* **Provided records**:
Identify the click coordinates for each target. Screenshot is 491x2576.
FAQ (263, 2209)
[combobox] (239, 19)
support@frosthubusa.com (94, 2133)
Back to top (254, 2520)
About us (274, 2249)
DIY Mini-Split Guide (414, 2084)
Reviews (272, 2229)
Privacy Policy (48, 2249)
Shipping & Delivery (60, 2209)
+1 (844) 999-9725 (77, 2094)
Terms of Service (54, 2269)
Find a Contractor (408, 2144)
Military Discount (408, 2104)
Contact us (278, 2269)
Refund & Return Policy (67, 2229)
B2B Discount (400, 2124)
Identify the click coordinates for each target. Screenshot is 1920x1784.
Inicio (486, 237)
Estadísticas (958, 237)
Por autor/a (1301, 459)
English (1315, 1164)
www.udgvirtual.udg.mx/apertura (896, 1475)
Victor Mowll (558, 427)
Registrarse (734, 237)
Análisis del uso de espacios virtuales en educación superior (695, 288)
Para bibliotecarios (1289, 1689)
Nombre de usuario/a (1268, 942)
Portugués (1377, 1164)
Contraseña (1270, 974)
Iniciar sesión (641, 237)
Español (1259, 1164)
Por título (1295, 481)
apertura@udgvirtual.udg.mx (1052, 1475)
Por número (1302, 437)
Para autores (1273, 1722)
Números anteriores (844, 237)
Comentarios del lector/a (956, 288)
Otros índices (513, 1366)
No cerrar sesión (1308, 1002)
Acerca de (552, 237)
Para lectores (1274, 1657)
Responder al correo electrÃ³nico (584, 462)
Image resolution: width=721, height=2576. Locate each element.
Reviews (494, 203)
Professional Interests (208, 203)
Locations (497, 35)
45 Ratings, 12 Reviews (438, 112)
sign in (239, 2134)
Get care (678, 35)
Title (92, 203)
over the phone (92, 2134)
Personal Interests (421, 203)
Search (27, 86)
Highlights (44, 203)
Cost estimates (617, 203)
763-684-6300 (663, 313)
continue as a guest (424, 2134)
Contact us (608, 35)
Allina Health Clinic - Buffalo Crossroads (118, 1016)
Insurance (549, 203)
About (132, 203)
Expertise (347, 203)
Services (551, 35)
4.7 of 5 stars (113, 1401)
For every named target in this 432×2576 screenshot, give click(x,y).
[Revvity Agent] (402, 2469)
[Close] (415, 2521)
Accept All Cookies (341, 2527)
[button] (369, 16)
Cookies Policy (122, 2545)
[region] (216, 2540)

* **About this exercise**: The result should be every line of the material that contains the word "click", so copy those lines.

* **Response below**:
Identify the click coordinates for each target. Screenshot is 491x2576.
Identify the click coordinates for each target. Screenshot is 1920x1784.
For every named target in this 432×2576 screenshot, give click(x,y).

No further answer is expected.